>> start

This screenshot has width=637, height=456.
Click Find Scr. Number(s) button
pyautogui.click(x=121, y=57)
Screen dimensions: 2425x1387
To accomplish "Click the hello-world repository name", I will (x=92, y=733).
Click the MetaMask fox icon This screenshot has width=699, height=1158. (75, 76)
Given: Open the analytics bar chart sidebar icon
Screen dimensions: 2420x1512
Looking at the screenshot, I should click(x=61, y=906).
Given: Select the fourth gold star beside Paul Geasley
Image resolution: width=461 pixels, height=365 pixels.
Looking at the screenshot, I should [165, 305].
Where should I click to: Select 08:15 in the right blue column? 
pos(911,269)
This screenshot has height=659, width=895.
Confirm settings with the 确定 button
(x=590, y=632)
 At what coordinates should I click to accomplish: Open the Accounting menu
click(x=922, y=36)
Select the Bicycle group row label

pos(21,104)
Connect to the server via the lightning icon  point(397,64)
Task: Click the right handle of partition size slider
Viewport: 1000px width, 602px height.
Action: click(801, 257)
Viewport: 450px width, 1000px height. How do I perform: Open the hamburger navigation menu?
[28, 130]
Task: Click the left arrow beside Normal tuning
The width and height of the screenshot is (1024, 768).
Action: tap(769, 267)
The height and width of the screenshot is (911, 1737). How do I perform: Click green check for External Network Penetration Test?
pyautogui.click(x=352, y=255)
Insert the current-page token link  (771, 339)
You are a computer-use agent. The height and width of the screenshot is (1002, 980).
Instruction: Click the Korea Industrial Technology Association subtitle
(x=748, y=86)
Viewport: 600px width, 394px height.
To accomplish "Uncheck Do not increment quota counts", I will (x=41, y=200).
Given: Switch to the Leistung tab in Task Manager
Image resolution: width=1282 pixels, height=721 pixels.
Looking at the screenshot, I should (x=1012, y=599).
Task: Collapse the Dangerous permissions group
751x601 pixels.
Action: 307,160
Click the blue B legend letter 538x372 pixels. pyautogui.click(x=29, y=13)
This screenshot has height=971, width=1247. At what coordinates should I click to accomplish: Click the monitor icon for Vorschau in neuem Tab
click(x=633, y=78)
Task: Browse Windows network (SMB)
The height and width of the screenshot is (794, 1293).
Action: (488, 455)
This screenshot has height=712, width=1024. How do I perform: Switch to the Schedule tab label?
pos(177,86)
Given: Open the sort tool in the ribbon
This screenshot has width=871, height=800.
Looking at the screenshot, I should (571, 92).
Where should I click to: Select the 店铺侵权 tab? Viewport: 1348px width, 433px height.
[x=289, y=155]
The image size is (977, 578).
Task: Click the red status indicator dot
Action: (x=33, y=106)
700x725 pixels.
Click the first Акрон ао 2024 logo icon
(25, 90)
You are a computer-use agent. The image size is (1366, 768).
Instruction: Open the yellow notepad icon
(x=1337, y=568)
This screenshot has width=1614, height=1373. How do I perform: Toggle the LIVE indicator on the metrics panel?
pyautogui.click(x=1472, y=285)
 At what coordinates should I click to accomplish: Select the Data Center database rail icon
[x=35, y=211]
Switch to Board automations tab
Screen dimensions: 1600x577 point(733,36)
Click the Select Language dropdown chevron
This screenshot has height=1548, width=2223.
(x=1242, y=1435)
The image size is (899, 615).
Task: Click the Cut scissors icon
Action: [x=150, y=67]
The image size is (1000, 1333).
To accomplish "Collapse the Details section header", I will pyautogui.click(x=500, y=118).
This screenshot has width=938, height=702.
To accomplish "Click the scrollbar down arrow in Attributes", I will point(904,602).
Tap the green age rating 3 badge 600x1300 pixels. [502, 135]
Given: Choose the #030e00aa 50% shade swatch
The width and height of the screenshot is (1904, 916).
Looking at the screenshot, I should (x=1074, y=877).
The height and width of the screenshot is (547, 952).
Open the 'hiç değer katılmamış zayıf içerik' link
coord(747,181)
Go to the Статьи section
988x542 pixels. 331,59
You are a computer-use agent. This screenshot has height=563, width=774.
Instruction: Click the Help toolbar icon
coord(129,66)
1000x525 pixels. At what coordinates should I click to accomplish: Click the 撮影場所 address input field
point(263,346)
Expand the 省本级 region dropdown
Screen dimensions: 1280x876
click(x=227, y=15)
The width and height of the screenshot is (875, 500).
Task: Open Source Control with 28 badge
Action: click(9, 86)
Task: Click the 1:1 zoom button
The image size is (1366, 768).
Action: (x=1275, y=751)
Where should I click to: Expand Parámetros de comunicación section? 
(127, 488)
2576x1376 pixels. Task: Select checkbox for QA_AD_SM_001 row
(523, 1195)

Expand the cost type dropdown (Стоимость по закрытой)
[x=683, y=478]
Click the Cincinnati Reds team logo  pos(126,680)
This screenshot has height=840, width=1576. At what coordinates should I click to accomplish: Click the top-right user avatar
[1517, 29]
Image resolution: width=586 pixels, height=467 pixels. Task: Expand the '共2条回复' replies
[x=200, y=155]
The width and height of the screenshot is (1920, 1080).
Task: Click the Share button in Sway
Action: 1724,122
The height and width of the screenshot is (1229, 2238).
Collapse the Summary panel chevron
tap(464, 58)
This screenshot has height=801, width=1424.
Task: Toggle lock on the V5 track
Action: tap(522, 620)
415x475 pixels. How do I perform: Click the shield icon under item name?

>> end

== Given task ==
Write out again the lines above, beginning with the line containing "This screenshot has height=971, width=1247." and continuing through the line containing "Action: (488, 455)", with the requests left as they are and 130 added to each coordinate in the answers.

== Answer to the exercise ==
This screenshot has height=971, width=1247. At what coordinates should I click to accomplish: Click the monitor icon for Vorschau in neuem Tab
click(x=763, y=208)
Task: Browse Windows network (SMB)
The height and width of the screenshot is (794, 1293).
Action: (618, 585)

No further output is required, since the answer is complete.